:: Activity ::
Retype nothing except the lines below from the one with "Tap the pink growing heart reaction 17" through the one with "You are a computer-use", exactly, with images left out.

:: Materials provided ::
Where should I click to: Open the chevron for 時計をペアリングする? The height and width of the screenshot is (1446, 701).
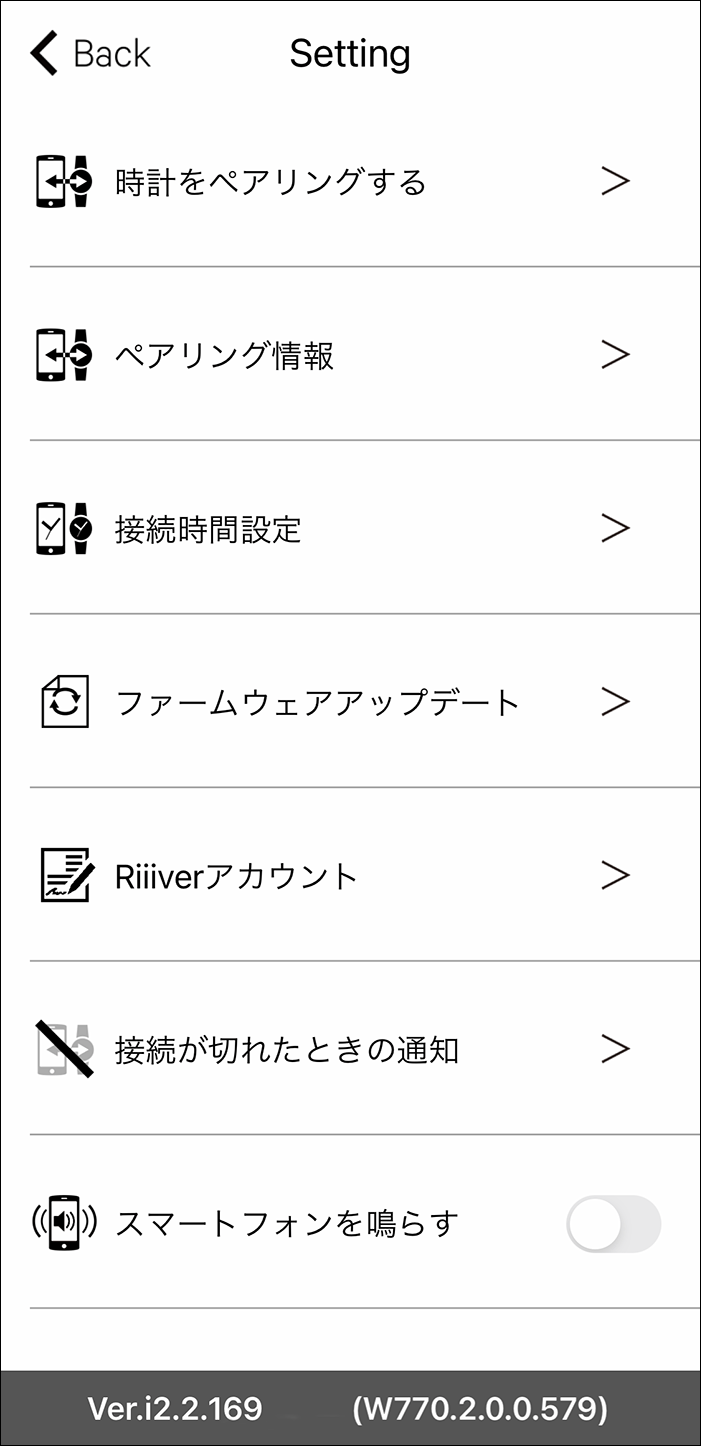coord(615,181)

==

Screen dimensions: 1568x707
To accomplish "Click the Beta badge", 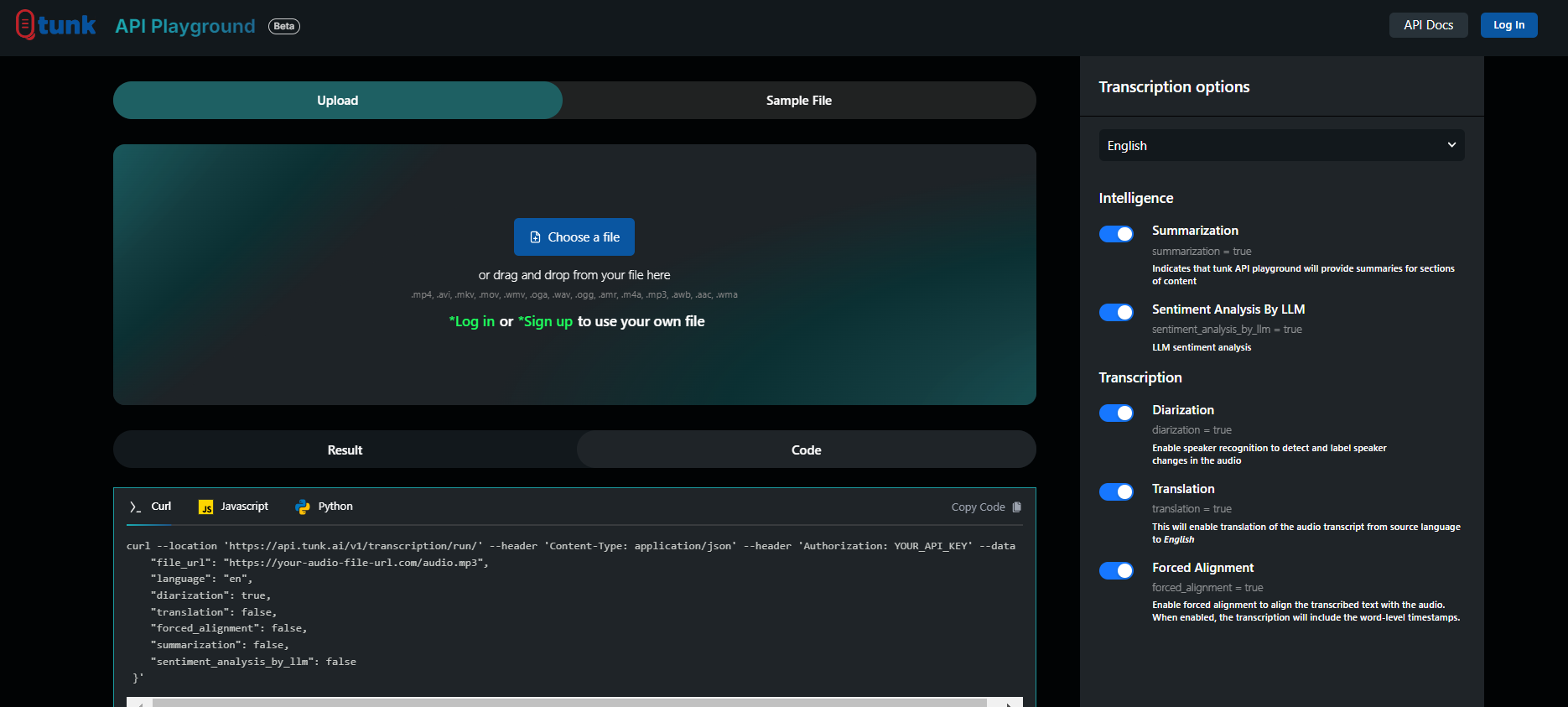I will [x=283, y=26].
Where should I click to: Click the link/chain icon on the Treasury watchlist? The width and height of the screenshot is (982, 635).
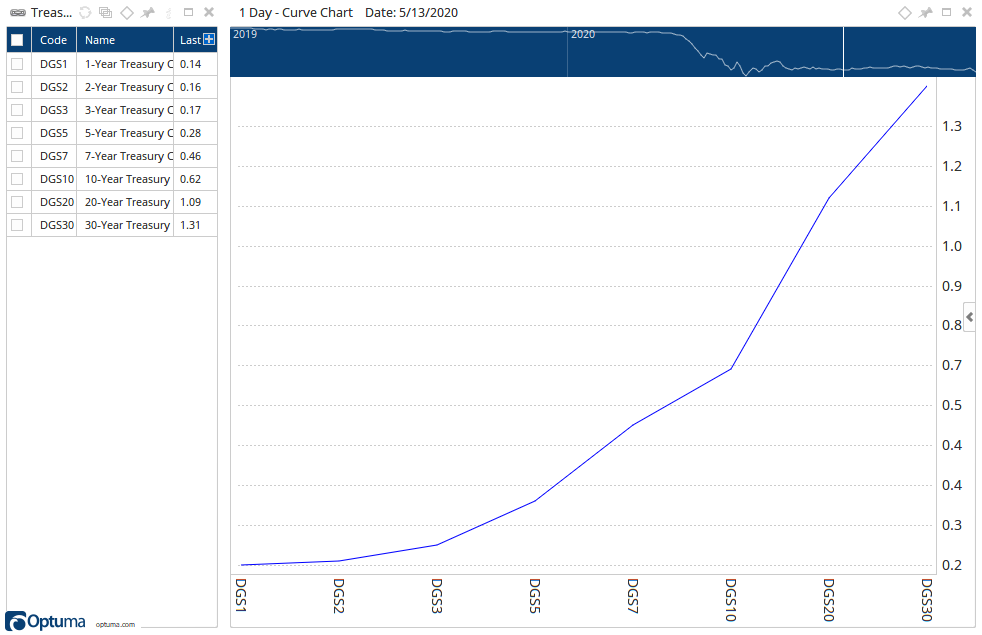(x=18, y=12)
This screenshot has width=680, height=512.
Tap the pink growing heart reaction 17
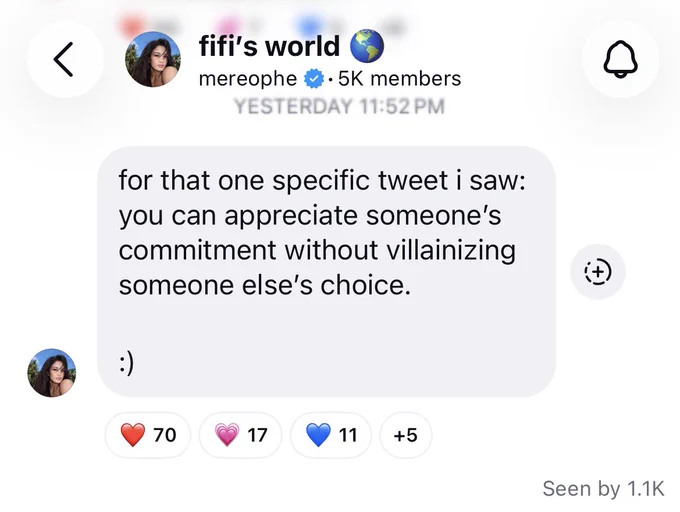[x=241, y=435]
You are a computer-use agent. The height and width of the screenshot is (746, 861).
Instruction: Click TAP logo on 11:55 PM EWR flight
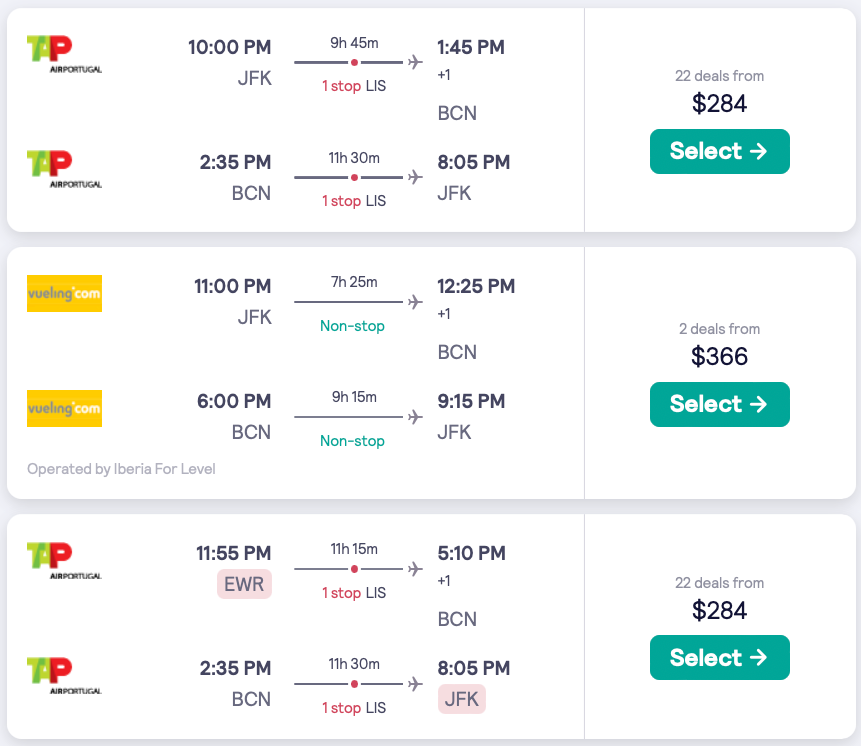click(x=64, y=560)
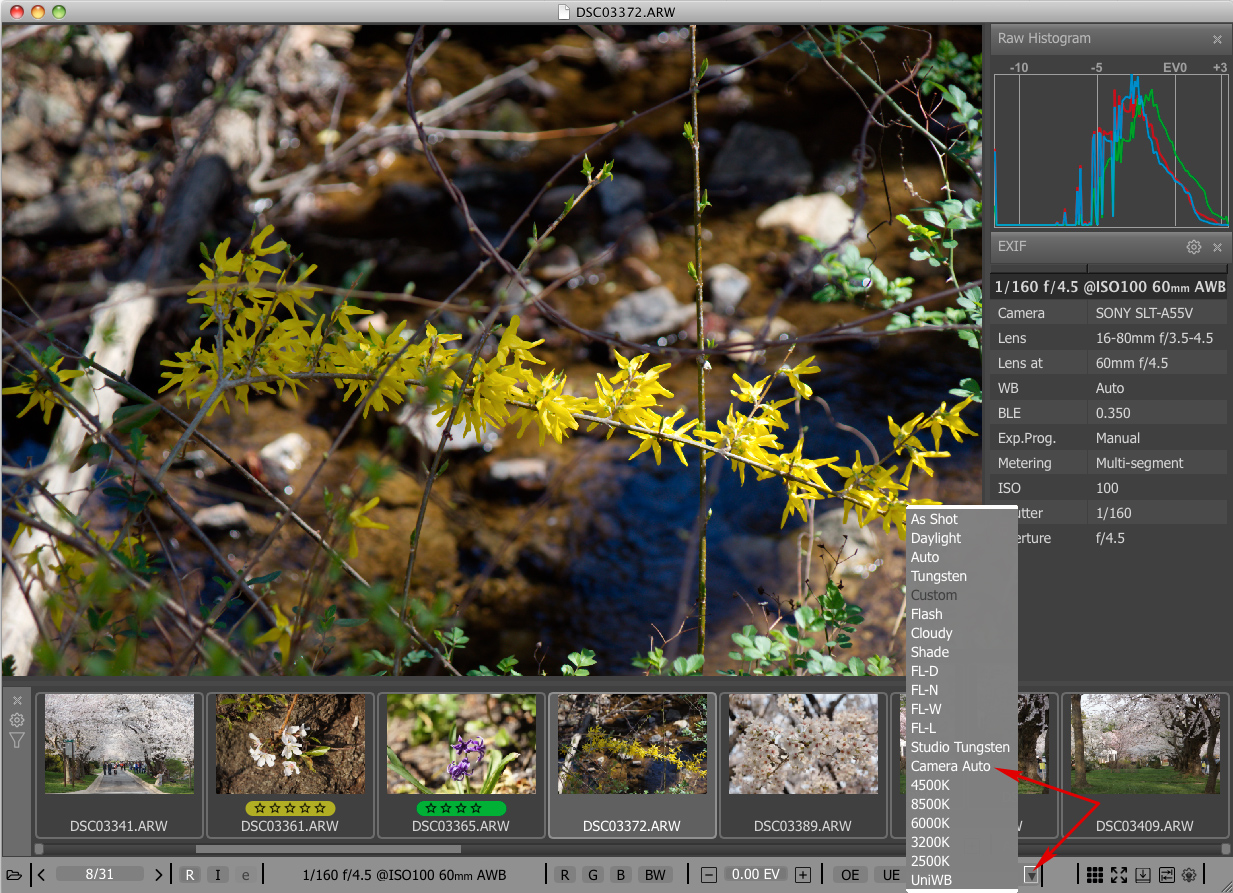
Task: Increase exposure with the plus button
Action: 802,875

--

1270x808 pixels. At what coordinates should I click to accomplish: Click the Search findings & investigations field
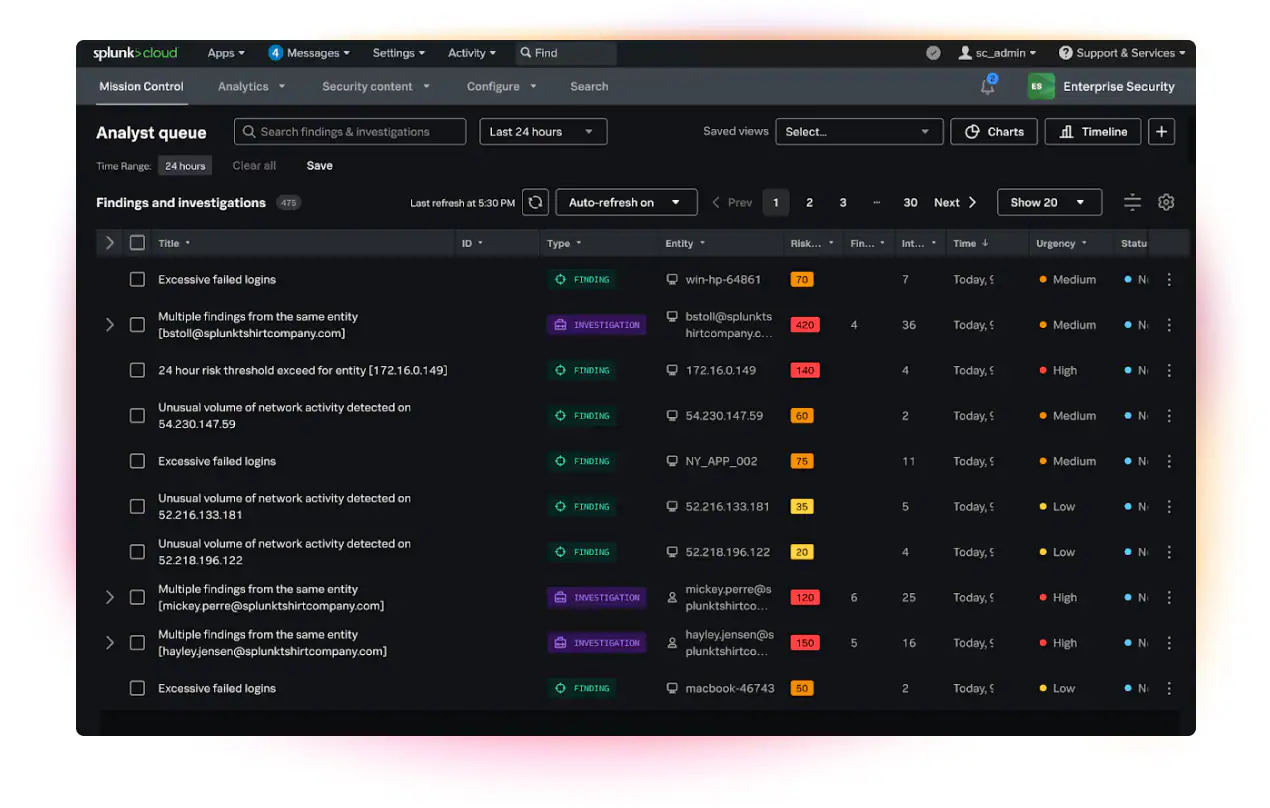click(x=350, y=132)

:: Response to this task ::
Tap the pink growing heart reaction 17
[x=241, y=435]
You are a computer-use agent. The height and width of the screenshot is (746, 861).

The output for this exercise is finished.